Qualunque cosa sogni d’intraprendere, cominciala. L’audacia ha del genio, del potere, della magia. (Goethe)

 

Racconti dal ’68: intervista a Paolo

Vicini ha raccolto quatto storie personali del periodo del ’68 che raccontano quel periodo con una visione d’insieme che potete leggere nell’articolo di sintesi: questa è l’intervista a Paolo Nardi, redattore di Vicini ed ex operatore nel settore aereospazio.

Quanti anni aveva e cosa faceva nel ’68?

Nel ’68 avevo 19 anni e coincide con l’anno in cui ho cominciato a lavorare, quindi tutto quello che ha caratterizzato quell’anno io l’ho vissuto prima: grandi scioperi, rivendicazioni salariali che hanno portato a un gran numero di acquisizioni fino allo Statuto dei Lavoratori. Per me l’anno del ’68 è qualcosa che ho appreso più dai giornali e dalla TV.

A questo proposito quanta informazione c’era su quello che accadeva all’estero e in Italia?

Nel ’68 si leggeva: La Stampa, giornale di Torino filogovernativo e rappresentante del mondo del mondo del lavoro; leggevamo anche il Manifesto che faceva della controinformazione rispetto al taglio “filo-FIAT della Stampa; e infine la Gazzetta del Popolo, giornale filo socialista.

Guardavamo anche la televisione, gestita dalla sola emittente rai, e quindi entravano in tutte le case immagini da tutto il mondo di cortei, di manifestazioni di giovani contro la segregazione razziale, guerra del Vietnam. La storia quindi non è lontana, ma grazie alle immagine potevamo vederla concretamente.

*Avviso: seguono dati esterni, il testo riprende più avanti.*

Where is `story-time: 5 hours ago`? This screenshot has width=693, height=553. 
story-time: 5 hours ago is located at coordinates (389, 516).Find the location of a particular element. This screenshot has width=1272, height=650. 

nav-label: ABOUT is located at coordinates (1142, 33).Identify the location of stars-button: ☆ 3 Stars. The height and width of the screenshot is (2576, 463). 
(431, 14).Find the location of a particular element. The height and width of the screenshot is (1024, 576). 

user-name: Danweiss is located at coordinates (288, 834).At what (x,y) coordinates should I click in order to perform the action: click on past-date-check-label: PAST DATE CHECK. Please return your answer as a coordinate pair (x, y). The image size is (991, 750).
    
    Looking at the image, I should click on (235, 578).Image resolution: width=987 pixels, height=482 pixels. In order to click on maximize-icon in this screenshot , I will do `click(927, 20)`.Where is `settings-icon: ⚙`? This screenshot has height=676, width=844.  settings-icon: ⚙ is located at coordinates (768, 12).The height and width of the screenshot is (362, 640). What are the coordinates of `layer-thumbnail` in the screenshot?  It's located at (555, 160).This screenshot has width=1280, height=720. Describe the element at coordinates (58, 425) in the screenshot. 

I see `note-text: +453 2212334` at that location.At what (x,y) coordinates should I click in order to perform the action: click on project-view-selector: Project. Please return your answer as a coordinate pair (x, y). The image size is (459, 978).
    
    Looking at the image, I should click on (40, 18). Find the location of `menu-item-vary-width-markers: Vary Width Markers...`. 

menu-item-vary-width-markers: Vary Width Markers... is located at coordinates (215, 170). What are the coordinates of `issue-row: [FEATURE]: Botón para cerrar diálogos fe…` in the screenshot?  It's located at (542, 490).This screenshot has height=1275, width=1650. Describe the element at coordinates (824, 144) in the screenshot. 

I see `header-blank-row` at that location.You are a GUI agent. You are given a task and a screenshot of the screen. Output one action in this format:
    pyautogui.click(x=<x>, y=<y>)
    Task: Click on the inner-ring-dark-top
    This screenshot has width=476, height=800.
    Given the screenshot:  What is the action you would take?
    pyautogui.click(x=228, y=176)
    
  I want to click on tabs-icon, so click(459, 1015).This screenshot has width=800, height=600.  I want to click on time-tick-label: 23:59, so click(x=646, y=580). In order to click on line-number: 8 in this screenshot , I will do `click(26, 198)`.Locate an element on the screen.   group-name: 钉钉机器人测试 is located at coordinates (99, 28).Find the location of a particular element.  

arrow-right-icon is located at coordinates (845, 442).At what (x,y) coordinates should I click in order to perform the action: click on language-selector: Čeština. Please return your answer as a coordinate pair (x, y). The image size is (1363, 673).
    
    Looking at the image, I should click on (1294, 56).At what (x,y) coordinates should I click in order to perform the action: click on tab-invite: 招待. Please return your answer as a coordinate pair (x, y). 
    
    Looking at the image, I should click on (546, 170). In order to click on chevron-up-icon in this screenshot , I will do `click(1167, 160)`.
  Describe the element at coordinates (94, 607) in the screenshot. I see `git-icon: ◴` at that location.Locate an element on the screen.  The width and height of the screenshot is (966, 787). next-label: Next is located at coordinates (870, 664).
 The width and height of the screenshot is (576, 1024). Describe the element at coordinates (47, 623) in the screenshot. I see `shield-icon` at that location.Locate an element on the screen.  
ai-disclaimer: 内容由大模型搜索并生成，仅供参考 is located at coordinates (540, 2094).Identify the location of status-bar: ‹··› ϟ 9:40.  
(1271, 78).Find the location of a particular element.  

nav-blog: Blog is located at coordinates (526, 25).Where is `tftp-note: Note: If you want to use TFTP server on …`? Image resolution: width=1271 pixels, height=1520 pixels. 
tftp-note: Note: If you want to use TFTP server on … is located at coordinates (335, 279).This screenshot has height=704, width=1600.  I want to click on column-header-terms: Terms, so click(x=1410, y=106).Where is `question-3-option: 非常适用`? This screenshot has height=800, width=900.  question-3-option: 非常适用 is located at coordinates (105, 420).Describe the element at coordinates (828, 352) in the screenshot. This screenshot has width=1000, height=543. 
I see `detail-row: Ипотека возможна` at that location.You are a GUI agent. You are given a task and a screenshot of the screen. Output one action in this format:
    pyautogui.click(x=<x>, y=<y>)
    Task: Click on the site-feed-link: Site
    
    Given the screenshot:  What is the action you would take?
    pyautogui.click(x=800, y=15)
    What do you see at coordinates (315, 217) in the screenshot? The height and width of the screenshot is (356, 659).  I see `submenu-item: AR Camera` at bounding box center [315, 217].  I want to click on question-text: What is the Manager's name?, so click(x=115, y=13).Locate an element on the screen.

Le reti radiofoniche, invece, erano gestite dal potere e fortemente legate al Vaticano quindi era difficile farsi delle idee proprie.

Ha mai partecipato alle manifestazioni?

Ho partecipato alle manifestazioni prima del ’68 con amici più grandi, invece nel ’68 lavoravo già a Caselle all’industria aeronautica e  qui giovani ingegneri portavano un po’ più di informazione: si parlava del maggio francese e dell’occupazione della Sorbona.

La manifestazione era vista come uno spettacolo, con i poliziotti che prendevano a manganellate i manifestanti, però eravamo mossi da un grande senso di partecipazione, di appartenere a qualcosa di più grande. Nel decennio del ’68 si è affacciata la nuova classe sociale dei giovani sulla scena mondiale; hanno messo in discussione quello che era stato imposto fino a quel momento, si sono saldati per creare qualcosa di nuovo. Non è stata un ‘epoca di cambiamento, ma un cambiamento di epoca.

Se dovessi confrontare i giovani del 1968 e i giovani del 2018, cosa direbbe?

Noi avevamo degli ideali, ad esempio l’idea che con lo studio si poteva migliorare la propri condizione che non significava solo comprarsi la Cinquecento nuova, ma non patire la fame. Poi avevamo il senso della società, di partecipazione e di possedere qualcosa in comune e di condividerlo. Oggi, invece, mi sembra di riconoscere una sorta di acquiescenza, manca quella voglia di combattere che ci caratterizzava. Noi nel ’60 andavamo a scioperare continuamente per nuovi obiettivi, e questo significava prendere freddo, stare fuori dai cancelli, rinunciare a una parte dello stipendio, oggi invece sembra quasi che i giovani si accontentino.